§ Task objective:
If a line in the data below contains "text", copy it.

[Stored items]
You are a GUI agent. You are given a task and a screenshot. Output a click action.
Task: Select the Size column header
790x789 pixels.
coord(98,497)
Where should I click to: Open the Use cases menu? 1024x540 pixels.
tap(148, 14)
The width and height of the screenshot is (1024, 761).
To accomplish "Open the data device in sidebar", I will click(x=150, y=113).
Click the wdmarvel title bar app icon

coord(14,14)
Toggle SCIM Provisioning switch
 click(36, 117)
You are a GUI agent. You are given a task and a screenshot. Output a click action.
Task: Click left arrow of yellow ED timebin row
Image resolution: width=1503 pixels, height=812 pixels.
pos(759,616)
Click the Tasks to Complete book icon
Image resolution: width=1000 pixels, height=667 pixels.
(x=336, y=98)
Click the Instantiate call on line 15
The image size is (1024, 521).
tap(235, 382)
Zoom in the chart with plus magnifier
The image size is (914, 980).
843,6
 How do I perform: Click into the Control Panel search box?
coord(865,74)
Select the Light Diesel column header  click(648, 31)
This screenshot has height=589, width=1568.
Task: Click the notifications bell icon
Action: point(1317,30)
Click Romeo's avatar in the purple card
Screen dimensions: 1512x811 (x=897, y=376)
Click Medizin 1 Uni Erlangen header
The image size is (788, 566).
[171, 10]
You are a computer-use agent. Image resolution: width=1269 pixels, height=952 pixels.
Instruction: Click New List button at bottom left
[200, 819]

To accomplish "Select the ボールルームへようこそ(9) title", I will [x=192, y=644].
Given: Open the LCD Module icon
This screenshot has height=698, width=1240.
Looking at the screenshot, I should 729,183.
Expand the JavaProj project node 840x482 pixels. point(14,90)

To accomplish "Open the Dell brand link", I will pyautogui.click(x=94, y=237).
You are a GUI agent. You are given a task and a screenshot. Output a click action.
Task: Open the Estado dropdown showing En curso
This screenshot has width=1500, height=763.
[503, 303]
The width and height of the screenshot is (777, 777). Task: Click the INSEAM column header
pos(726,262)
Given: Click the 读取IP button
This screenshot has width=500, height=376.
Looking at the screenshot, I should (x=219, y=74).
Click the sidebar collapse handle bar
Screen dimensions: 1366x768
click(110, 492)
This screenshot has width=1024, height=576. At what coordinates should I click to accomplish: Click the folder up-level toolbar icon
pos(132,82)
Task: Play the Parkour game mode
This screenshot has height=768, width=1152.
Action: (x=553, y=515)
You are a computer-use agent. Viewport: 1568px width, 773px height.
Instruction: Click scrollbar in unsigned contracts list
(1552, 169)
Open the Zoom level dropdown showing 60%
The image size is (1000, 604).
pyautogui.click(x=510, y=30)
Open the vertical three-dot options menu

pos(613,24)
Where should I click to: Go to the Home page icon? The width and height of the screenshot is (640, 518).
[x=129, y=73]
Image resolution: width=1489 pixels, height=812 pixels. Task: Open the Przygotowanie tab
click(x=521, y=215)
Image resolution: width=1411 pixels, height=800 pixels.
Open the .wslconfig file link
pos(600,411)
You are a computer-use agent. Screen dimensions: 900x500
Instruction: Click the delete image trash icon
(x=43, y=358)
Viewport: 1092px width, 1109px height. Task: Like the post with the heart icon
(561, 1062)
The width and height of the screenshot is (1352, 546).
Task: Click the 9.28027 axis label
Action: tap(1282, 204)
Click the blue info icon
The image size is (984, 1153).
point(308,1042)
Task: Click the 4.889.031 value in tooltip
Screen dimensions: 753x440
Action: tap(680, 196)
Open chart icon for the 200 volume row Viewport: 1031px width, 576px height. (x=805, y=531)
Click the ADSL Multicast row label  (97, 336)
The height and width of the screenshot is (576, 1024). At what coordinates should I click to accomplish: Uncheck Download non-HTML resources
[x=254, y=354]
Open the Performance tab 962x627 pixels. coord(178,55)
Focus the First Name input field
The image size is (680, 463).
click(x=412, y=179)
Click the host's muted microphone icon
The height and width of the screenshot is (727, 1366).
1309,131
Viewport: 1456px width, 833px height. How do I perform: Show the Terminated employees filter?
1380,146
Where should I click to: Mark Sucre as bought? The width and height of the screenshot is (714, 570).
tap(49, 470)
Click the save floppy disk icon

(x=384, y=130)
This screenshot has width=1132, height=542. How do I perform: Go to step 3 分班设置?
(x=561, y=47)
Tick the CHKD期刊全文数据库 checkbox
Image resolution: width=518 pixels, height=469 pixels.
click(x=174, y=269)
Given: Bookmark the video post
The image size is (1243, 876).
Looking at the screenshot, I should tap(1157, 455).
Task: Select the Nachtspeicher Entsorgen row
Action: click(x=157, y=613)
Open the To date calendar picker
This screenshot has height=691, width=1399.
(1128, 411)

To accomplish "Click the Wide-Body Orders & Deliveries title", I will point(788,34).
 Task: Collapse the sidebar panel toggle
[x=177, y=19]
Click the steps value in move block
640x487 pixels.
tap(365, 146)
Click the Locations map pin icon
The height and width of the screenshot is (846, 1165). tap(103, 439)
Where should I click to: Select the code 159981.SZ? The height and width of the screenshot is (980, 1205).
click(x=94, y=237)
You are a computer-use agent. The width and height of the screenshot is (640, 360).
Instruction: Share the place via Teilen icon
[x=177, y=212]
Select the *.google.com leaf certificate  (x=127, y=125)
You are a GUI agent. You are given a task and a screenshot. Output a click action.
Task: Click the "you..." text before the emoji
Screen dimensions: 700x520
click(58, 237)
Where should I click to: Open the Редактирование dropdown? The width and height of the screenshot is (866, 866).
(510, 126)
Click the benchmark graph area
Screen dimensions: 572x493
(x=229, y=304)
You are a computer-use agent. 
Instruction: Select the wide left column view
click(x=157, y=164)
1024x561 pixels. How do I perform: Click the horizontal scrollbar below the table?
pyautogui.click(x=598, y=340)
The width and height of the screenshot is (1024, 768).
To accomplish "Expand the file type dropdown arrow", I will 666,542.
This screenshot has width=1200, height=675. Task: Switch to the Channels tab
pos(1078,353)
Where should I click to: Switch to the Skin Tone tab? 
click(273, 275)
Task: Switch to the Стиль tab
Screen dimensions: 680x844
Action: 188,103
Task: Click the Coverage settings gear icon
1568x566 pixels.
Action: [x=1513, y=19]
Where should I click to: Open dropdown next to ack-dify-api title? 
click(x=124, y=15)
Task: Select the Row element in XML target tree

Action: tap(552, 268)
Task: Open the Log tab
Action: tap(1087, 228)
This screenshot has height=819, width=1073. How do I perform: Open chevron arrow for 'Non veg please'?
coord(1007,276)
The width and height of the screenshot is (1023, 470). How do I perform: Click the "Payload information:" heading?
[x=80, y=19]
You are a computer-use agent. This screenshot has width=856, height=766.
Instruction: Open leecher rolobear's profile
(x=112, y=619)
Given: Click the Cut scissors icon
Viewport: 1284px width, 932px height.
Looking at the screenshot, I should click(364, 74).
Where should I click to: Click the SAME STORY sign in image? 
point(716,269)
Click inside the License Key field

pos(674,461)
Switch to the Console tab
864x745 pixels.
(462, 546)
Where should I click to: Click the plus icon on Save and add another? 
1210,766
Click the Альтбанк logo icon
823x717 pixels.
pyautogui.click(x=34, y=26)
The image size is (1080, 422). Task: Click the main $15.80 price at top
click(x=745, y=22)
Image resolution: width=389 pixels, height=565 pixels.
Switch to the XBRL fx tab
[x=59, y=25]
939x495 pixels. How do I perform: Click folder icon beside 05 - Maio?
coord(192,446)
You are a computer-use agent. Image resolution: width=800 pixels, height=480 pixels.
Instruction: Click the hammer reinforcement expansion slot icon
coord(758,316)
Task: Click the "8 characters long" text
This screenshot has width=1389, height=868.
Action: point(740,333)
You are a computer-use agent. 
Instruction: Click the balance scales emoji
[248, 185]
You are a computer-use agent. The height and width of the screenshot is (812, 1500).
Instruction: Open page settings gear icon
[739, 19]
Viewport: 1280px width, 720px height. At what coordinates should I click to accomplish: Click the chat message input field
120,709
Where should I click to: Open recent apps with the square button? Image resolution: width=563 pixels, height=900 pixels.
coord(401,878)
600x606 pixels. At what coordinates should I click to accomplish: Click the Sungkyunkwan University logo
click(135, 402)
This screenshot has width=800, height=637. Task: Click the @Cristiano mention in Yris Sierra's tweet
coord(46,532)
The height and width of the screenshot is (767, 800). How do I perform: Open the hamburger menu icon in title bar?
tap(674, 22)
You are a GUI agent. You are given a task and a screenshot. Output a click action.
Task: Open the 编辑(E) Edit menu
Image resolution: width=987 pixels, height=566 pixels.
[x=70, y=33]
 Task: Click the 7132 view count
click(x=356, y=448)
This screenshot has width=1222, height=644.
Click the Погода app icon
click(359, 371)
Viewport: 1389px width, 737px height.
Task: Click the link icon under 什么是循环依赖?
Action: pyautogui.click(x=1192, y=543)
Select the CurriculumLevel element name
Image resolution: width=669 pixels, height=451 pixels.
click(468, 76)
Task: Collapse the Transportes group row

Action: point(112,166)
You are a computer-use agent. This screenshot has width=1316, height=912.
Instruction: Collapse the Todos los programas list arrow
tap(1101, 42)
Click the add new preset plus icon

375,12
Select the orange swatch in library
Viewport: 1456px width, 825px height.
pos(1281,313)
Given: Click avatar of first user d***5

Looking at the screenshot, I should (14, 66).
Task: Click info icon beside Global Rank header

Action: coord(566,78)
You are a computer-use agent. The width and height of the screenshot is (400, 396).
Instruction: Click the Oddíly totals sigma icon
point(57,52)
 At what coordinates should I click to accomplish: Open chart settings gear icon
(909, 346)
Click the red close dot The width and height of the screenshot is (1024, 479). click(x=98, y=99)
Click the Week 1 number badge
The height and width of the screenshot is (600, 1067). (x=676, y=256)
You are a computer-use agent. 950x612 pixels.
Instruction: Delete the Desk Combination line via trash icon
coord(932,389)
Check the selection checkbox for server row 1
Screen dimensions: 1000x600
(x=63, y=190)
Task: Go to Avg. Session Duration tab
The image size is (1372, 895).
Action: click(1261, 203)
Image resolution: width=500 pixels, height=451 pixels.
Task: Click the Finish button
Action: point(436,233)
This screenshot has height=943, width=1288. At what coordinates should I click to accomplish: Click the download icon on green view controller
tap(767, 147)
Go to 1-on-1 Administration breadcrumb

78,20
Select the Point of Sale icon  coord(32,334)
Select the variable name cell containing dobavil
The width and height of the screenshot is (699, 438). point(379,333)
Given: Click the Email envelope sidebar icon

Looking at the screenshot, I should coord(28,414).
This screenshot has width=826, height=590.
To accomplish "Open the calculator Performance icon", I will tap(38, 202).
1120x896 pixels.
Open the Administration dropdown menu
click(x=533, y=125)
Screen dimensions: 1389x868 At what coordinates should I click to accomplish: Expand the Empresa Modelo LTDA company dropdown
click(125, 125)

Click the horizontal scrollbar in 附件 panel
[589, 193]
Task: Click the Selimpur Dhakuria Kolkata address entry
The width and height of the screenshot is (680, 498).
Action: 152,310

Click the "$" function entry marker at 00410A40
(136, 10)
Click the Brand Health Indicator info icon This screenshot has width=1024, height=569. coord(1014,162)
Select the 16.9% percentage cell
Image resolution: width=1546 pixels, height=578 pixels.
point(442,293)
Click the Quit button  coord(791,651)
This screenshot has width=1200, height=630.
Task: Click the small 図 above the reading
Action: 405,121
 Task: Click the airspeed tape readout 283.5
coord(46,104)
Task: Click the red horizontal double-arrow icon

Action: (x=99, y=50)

§ Expected answer:
Task: Click the "you..." text before the emoji
Task: Click the "8 characters long" text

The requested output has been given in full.